> **WHAT YOU ARE ASKED TO DO**
Of all the entries below, retype only the lines from the one with "Instruction: Click the scroll-to-top" through the one with "Task: Sort standings by ОЧ. points header", exactly as they appear.

··· PROVIDED DATA

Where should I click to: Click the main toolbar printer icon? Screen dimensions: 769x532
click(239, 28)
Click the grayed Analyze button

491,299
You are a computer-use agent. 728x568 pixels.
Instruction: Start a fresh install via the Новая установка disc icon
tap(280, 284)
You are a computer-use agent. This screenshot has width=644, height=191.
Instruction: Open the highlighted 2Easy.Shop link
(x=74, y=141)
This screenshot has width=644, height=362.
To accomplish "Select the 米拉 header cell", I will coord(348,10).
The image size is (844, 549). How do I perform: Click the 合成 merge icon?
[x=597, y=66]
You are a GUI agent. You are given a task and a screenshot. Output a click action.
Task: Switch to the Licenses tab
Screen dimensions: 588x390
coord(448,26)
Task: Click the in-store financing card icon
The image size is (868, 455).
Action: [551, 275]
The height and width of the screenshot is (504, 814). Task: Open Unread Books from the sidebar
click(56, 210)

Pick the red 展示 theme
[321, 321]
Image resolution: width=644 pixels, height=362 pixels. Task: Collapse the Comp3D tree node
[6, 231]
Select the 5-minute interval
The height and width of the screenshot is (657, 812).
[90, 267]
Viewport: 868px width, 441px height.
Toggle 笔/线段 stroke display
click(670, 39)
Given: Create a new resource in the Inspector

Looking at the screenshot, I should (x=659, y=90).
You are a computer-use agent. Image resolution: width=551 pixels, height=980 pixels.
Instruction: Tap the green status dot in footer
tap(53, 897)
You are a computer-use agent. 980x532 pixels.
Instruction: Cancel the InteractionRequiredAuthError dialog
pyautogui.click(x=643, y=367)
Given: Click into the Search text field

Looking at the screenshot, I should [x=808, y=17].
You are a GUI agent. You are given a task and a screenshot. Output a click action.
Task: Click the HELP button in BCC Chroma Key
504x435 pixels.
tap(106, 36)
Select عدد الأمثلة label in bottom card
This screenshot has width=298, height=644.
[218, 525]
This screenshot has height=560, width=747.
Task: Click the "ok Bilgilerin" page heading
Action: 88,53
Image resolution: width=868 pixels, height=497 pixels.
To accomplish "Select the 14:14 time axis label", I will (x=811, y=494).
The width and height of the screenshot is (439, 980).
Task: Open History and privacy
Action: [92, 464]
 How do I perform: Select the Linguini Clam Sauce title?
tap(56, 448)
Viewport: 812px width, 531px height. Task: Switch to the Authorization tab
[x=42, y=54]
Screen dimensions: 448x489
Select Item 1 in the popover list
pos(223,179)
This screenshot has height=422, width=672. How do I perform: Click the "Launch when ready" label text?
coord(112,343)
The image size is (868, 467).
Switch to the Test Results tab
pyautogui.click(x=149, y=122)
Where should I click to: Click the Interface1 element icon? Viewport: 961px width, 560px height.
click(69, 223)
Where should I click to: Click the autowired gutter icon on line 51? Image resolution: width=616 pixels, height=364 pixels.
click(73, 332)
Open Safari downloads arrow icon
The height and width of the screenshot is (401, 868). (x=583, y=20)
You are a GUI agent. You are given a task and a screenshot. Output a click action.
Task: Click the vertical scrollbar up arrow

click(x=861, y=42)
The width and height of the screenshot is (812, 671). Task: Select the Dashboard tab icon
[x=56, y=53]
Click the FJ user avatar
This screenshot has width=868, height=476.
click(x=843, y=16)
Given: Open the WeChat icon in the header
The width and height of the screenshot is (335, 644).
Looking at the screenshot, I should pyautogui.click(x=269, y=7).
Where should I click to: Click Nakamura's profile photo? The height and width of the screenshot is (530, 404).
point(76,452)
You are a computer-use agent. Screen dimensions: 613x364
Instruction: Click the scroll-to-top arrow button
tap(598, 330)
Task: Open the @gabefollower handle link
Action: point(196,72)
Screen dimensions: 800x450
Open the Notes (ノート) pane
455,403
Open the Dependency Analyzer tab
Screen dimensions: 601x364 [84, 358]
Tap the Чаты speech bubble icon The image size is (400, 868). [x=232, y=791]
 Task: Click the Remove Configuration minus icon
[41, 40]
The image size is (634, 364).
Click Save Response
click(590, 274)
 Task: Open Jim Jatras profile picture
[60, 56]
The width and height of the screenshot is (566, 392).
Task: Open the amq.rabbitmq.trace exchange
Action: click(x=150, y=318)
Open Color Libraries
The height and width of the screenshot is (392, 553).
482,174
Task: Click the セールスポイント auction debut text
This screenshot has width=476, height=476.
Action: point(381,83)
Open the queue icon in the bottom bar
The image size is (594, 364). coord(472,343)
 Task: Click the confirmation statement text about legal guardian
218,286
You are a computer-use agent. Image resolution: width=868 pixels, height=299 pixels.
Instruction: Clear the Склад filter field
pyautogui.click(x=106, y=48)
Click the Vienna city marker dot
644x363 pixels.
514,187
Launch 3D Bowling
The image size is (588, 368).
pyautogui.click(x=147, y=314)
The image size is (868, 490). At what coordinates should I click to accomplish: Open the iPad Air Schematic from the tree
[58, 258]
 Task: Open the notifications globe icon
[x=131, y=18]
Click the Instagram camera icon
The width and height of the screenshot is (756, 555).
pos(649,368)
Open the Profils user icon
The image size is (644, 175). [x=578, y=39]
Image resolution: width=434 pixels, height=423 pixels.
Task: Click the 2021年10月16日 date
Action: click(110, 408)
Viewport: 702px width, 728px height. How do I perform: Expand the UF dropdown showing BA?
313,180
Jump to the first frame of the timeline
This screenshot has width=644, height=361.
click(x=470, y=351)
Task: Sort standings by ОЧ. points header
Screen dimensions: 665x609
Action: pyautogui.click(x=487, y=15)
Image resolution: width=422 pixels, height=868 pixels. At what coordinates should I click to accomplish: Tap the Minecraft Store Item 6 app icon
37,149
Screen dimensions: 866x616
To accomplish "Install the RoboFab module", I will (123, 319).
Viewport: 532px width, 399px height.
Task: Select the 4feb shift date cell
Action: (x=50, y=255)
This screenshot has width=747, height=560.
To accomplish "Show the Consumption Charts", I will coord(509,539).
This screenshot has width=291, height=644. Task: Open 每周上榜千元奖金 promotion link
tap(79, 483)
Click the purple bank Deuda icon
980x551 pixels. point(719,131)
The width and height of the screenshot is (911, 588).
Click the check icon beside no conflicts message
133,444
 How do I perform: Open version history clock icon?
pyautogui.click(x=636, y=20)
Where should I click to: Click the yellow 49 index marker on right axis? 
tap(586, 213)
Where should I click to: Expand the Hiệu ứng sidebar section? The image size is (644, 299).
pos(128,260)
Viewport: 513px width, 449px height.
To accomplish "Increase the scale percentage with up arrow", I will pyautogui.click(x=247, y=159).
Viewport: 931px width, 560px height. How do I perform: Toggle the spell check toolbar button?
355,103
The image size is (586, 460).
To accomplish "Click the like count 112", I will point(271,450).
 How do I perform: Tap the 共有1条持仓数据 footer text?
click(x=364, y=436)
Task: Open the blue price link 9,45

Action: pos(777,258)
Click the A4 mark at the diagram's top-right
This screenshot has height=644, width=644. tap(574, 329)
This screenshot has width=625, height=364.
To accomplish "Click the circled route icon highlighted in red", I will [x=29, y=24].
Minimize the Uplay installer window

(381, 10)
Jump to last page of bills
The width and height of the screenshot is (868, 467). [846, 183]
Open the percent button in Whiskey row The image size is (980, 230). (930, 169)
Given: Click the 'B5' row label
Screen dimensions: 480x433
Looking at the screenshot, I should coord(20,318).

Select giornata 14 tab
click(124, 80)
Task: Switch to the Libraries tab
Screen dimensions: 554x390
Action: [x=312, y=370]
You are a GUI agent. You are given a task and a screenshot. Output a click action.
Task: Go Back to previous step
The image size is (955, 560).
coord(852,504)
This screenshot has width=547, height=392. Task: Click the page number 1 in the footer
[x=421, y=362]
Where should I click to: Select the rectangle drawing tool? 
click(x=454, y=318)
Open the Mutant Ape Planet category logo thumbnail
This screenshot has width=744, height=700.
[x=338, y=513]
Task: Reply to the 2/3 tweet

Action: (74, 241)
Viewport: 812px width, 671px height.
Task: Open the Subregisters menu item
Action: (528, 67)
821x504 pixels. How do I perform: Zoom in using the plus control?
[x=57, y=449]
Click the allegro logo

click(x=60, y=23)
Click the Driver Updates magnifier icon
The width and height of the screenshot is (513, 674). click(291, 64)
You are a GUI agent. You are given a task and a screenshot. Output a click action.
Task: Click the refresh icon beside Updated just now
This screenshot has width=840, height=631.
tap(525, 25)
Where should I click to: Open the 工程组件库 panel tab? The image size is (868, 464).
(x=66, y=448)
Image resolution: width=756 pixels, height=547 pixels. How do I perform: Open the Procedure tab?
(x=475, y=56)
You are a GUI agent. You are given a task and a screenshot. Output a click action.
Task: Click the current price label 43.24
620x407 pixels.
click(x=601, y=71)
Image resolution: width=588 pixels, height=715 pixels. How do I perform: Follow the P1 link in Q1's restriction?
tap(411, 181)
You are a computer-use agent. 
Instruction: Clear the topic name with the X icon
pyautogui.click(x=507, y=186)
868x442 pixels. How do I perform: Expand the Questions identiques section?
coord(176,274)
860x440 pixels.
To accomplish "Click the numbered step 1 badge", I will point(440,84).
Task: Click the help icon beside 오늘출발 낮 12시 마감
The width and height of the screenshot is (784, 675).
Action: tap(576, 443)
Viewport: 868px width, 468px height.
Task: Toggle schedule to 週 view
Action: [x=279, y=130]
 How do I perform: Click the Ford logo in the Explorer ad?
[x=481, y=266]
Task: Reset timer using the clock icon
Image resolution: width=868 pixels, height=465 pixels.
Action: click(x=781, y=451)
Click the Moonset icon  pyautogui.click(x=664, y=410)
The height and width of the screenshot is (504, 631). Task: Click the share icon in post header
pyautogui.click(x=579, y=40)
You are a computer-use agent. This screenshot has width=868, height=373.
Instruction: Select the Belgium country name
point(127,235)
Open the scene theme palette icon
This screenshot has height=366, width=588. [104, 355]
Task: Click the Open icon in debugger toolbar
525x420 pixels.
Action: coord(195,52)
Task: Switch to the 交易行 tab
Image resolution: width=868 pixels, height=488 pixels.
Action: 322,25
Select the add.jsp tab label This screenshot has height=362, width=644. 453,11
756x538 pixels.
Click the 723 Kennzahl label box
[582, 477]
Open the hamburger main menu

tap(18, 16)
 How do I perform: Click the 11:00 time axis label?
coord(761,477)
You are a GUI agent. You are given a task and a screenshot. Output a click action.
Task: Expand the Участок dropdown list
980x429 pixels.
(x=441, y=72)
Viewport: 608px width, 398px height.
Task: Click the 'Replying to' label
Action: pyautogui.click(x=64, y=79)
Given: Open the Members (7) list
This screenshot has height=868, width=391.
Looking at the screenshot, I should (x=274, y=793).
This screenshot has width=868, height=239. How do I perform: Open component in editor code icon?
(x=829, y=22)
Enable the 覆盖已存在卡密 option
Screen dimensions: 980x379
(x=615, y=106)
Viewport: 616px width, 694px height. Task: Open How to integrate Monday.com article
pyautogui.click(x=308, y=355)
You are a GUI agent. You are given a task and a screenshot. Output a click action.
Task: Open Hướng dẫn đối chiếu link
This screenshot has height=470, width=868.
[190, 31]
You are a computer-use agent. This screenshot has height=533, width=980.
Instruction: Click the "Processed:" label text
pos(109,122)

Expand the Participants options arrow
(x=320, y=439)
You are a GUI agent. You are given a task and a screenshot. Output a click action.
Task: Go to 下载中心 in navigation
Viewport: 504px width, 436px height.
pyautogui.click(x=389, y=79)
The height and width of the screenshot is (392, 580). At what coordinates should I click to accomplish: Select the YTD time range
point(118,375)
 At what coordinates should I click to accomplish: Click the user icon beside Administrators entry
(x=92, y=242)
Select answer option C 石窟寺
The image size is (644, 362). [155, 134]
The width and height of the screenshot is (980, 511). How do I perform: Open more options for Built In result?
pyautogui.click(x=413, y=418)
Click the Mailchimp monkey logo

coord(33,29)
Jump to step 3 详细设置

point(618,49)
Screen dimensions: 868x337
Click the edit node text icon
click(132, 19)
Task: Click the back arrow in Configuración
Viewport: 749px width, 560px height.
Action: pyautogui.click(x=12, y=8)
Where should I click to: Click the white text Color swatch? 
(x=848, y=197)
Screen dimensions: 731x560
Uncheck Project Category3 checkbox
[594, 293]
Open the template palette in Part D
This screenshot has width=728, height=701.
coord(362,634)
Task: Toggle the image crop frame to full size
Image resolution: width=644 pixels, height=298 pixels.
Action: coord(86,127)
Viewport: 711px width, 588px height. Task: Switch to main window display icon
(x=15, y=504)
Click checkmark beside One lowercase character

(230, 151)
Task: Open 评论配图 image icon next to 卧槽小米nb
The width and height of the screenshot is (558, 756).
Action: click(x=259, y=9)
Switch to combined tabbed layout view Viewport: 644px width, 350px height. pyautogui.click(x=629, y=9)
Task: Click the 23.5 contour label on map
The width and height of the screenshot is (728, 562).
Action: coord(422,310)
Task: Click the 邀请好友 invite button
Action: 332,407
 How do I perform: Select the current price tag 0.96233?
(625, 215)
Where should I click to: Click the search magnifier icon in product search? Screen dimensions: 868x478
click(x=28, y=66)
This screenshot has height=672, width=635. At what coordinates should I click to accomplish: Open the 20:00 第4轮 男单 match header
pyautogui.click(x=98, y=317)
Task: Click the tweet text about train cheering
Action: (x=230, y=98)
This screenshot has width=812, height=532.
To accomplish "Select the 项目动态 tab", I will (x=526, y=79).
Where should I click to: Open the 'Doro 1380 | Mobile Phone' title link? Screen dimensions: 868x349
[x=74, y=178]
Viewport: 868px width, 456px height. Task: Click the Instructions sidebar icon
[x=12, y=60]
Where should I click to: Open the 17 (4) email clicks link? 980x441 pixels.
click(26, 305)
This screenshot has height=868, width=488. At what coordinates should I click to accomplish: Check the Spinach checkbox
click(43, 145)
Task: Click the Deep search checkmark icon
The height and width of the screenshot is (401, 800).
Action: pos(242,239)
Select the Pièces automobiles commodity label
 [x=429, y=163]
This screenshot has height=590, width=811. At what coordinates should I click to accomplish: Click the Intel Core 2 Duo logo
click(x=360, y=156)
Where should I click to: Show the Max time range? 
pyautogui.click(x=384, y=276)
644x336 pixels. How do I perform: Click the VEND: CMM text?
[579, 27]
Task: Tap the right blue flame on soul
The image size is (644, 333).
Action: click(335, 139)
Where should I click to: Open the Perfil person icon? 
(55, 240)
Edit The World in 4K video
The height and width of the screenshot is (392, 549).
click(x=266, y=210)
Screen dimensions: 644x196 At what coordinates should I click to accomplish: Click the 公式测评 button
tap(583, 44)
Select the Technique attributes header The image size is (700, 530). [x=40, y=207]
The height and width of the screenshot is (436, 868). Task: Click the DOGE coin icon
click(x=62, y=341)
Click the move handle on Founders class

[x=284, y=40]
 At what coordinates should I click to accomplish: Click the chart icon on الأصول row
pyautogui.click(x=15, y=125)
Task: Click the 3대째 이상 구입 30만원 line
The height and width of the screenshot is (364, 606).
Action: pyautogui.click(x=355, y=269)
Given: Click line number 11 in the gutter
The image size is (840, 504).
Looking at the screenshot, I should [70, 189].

······

> **TASK RESULT**
Instruction: Click the scroll-to-top arrow button
tap(598, 330)
Task: Open the @gabefollower handle link
Action: point(196,72)
Screen dimensions: 800x450
Open the Notes (ノート) pane
455,403
Open the Dependency Analyzer tab
Screen dimensions: 601x364 [84, 358]
Tap the Чаты speech bubble icon The image size is (400, 868). [x=232, y=791]
 Task: Click the Remove Configuration minus icon
[41, 40]
The image size is (634, 364).
Click Save Response
click(590, 274)
 Task: Open Jim Jatras profile picture
[60, 56]
The width and height of the screenshot is (566, 392).
Task: Open the amq.rabbitmq.trace exchange
Action: click(x=150, y=318)
Open Color Libraries
The height and width of the screenshot is (392, 553).
482,174
Task: Click the セールスポイント auction debut text
This screenshot has width=476, height=476.
Action: point(381,83)
Open the queue icon in the bottom bar
The image size is (594, 364). coord(472,343)
 Task: Click the confirmation statement text about legal guardian
218,286
You are a computer-use agent. Image resolution: width=868 pixels, height=299 pixels.
Instruction: Clear the Склад filter field
pyautogui.click(x=106, y=48)
Click the Vienna city marker dot
644x363 pixels.
514,187
Launch 3D Bowling
The image size is (588, 368).
pyautogui.click(x=147, y=314)
The image size is (868, 490). At what coordinates should I click to accomplish: Open the iPad Air Schematic from the tree
[58, 258]
 Task: Open the notifications globe icon
[x=131, y=18]
Click the Instagram camera icon
The width and height of the screenshot is (756, 555).
pos(649,368)
Open the Profils user icon
The image size is (644, 175). [x=578, y=39]
Image resolution: width=434 pixels, height=423 pixels.
Task: Click the 2021年10月16日 date
Action: click(110, 408)
Viewport: 702px width, 728px height. How do I perform: Expand the UF dropdown showing BA?
313,180
Jump to the first frame of the timeline
This screenshot has width=644, height=361.
click(x=470, y=351)
Task: Sort standings by ОЧ. points header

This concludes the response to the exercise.